"Ci sono libri che si posseggono da vent'anni senza leggerli, che si tengono sempre vicini, che uno si porta con sè di città in città, di paese in paese, imballati con cura, anche se abbiamo pochissimo posto, e forse li sfogliamo al momento di toglierli dal baule; tuttavia ci guardiamo bene dal leggerne per intero anche una sola frase. Poi, dopo vent'anni, viene il momento in cui d'improvviso, quasi per una fortissima coercizione, non si può fare a meno di leggere uno di questi libri di un fiato, da capo a fondo: è come una rivelazione."

Elias Canetti

«Un classico è un libro che non ha mai finito di dire quel che ha da dire»

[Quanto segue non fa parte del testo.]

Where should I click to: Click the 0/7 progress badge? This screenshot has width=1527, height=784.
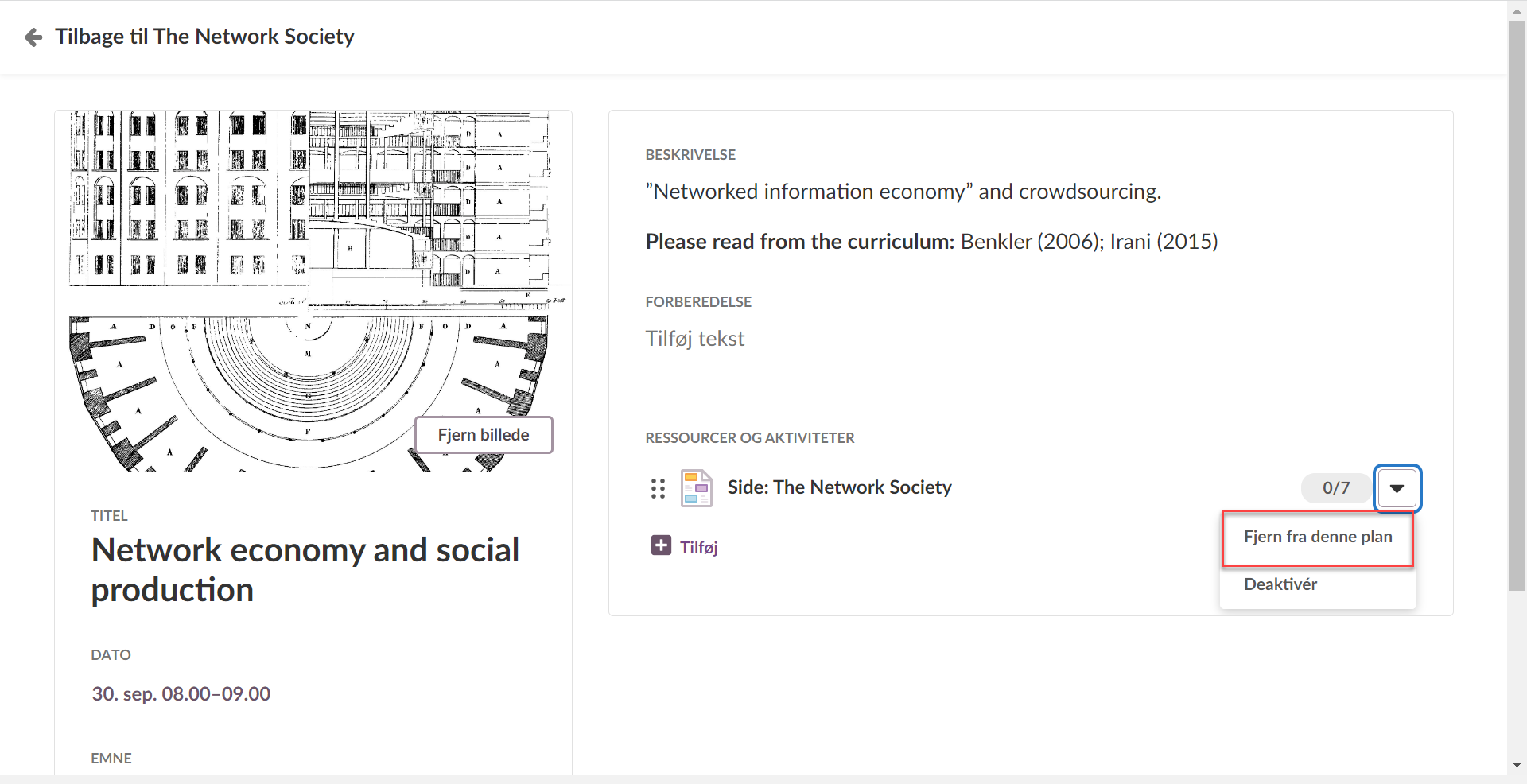pyautogui.click(x=1335, y=488)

(I. Calvino, Perché leggere i classici, def. 6)

mercoledì 25 marzo 2026

Due sulla strada di Roddy Doyle



Trama: 
Jimmy Rabbitte senior, disoccupato e squattrinato, trascina la sua esistenza fra il pub e il campo di calcio dei ragazzi. Quando anche il suo migliore amico, Bimbo, viene licenziato, i due decidono di fare qualcosa per riscattarsi ai propri occhi e a quelli delle famiglie: acquistare un furgoncino e mettersi davanti ai locali, sulle spiagge, a vendere hamburger e patatine.

È un'impresa che porterà un po' di soldi, una quantità di avventure impreviste, parecchi momenti esilaranti, e qualche subbuglio in famiglia...

Il confronto:

Nel nostro incontro del 25 marzo 2026 abbiamo discusso Due sulla strada, un romanzo che ha diviso il gruppo ma che ha comunque acceso un confronto vivace, tra risate, fastidi e riflessioni su temi ancora attuali come il lavoro, la dignità e l’amicizia.

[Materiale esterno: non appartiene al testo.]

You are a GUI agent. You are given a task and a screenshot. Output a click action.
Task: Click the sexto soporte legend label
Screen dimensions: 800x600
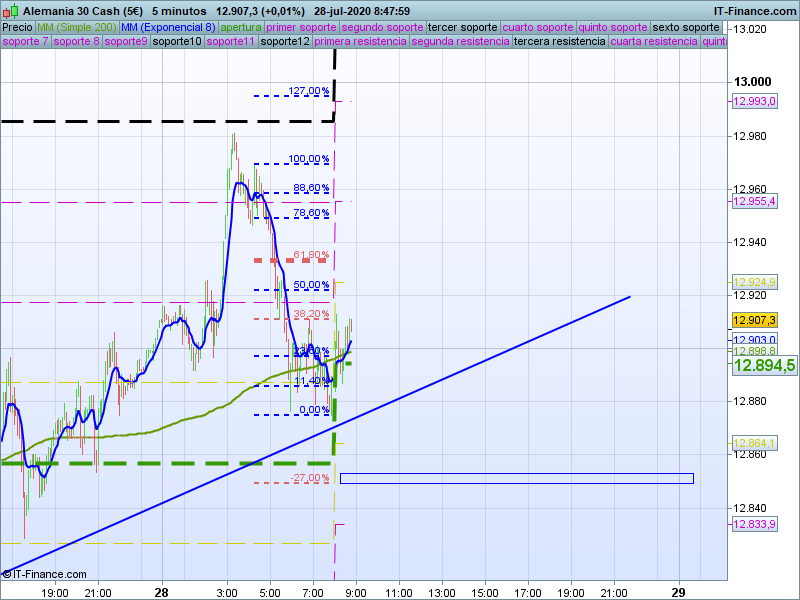(x=686, y=28)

“Non avevano molto, ma avevano ancora l’un l’altro.”

Molti hanno riconosciuto nello stile di Roddy Doyle una capacità particolare: raccontare situazioni difficili con un tono leggero e ironico. La storia è ambientata nell’Irlanda degli anni ’90, in un contesto segnato dalla disoccupazione e dalle difficoltà economiche. I protagonisti, Jimmy e Bimbo, sono due uomini semplici, “terra a terra”, che perdono il lavoro ma non rinunciano a una certa forma di ottimismo, fatta di pub, birra, calcio e battute.

Proprio da questa condizione nasce l’idea di reinventarsi: avviare insieme una piccola attività ambulante. All’inizio tutto sembra funzionare, anche grazie al coinvolgimento della famiglia e a una solidarietà che appare sincera. Tuttavia, come è stato sottolineato più volte nel gruppo, l’equilibrio regge finché il rapporto resta paritario. Quando subentrano questioni di gerarchia, proprietà e responsabilità, l’amicizia comincia a incrinarsi.

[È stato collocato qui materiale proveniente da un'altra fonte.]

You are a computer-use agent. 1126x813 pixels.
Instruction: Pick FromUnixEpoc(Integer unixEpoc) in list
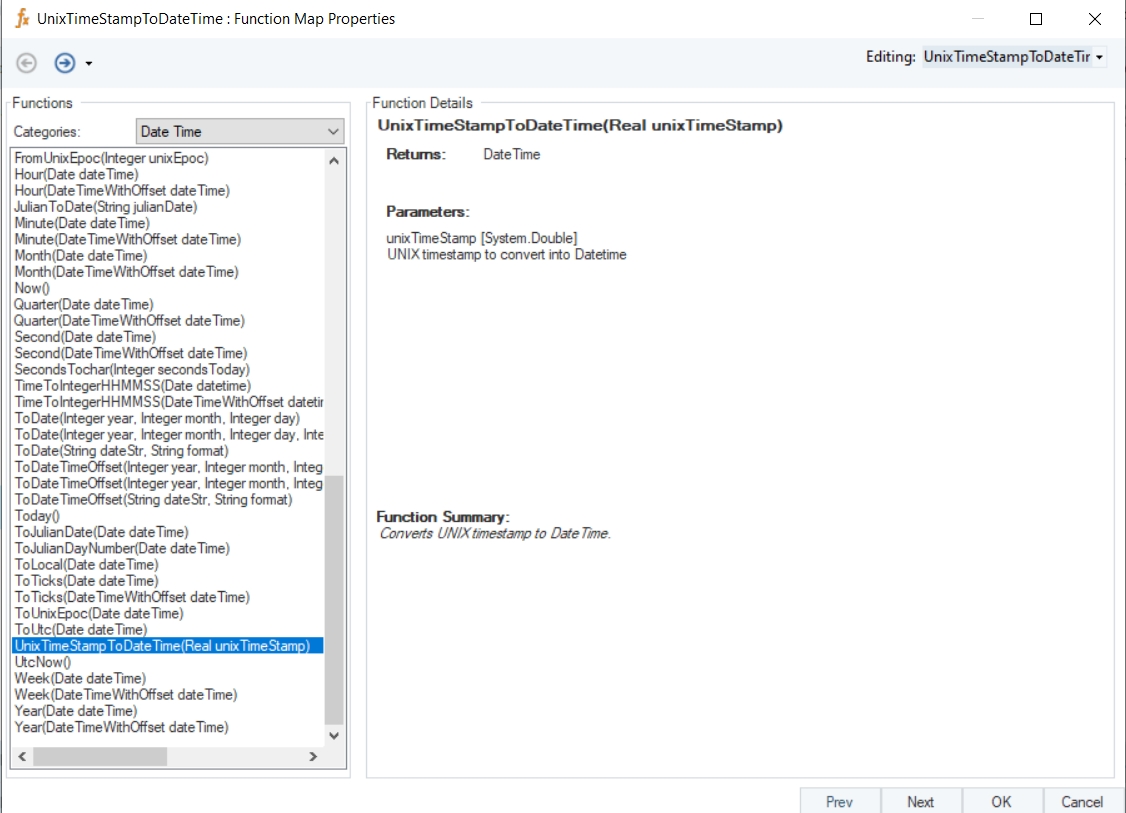coord(111,158)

È emerso con chiarezza come il romanzo sia, prima di tutto, una riflessione su un’amicizia maschile forte ma fragile. Il “furgone della discordia”, simbolo dell’attività condivisa, diventa anche il punto di rottura tra i due protagonisti.

Il tema della disoccupazione ha colpito molti. La perdita del lavoro non è solo economica, ma anche identitaria: Jimmy prova umiliazione nel non riuscire a mantenere la famiglia, anche quando il figlio cerca di aiutarlo con discrezione. Nonostante tutto, i personaggi rifiutano lavori che percepiscono come non dignitosi, mantenendo un senso di orgoglio e dignità personale.

Accanto a questi aspetti, non sono mancate critiche. Diversi lettori hanno trovato il linguaggio scurrile e a tratti fastidioso, soprattutto nella rappresentazione delle donne. Alcuni hanno interpretato questa scelta come il tentativo di descrivere una precisa subcultura senza filtri. È stato però anche osservato come, alla fine, le figure femminili risultino più solide e responsabili.

Lo stile, costruito quasi interamente su dialoghi serrati, ha diviso: per alcuni è risultato dinamico e realistico, per altri faticoso e ripetitivo, quasi una sceneggiatura più che un romanzo. Nonostante questo, molte scene sono state ricordate per la loro forza comica e surreale.

Nel complesso, Due sulla strada è stato letto come un romanzo imperfetto ma autentico, capace di raccontare vite marginali senza idealizzarle. Non tutti lo hanno considerato un grande libro, ma molti ne hanno riconosciuto il valore nel restituire uno spaccato sociale credibile.

Forse il suo punto più interessante sta proprio qui: mostrare come, anche nelle difficoltà e negli errori, siano le relazioni – più del successo – a tenere insieme le persone.